Peter Trachtenberg, author of Another Insane Devotion: On the Love of Cats and Persons, will give a keynote speech on Friday night at 6:30. Lizz Winstead, a creator of The Daily Show, will host “Night Owls: Believe it or Not,” a Saturday night event, with short, true stories written by upstate writers and told by David Hill and David Rees of Public Radio International’s This American Life.
The actors will perform outdoors at the Carey Center. “Mosquito spray will be provided,” said Lewis.

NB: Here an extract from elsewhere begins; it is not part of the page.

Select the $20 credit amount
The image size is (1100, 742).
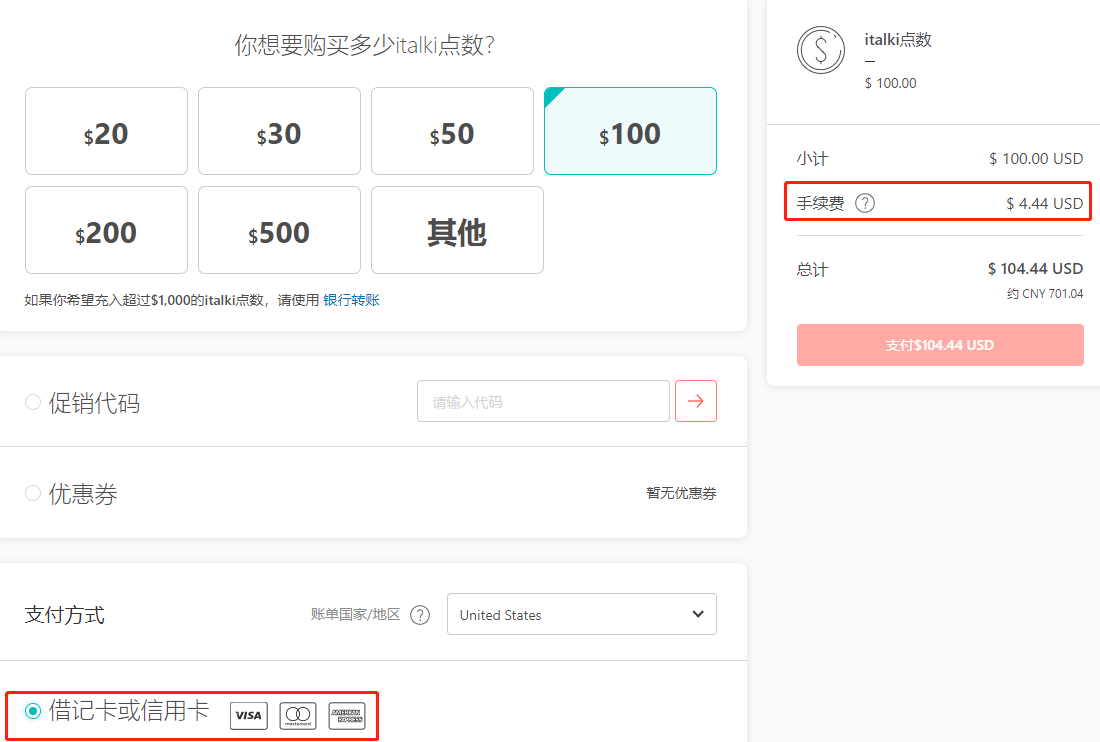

Portraits of authors, like Joyce Carol Oates and Tennessee Williams, will be shown at the Hilltown Café on Route 353, with an opening on Thursday, Aug. 15, from 4 to 6 p.m.
“It involves 12 local photographers — Len Prince and Dudley Reed, who are both local and internationally known photographers,” said Lewis.
For anyone who would like to meet with the festival’s guests, an authors’ reception will be held at 5 p.m. on Saturday, and a bookshop will be set up in Conkling Hall, where authors can sign books for their readers.
“It’s our little public place in Rensselaerville,” Lewis said of the hall. “It’s a former Methodist church that’s become our community hall.”
The festival ends with a large, multi-course, family-style meal, under a tent at the Palmer House Café on the hamlet’s main street, with beer pairings hosted by craft-beer writers Craig Gravina and Kevin Burns.
The schedule for the 2013 Festival of Writers can be found at www.festivalofwriters.org. Tickets may be purchased online, and donations will be accepted at the door of any festival events.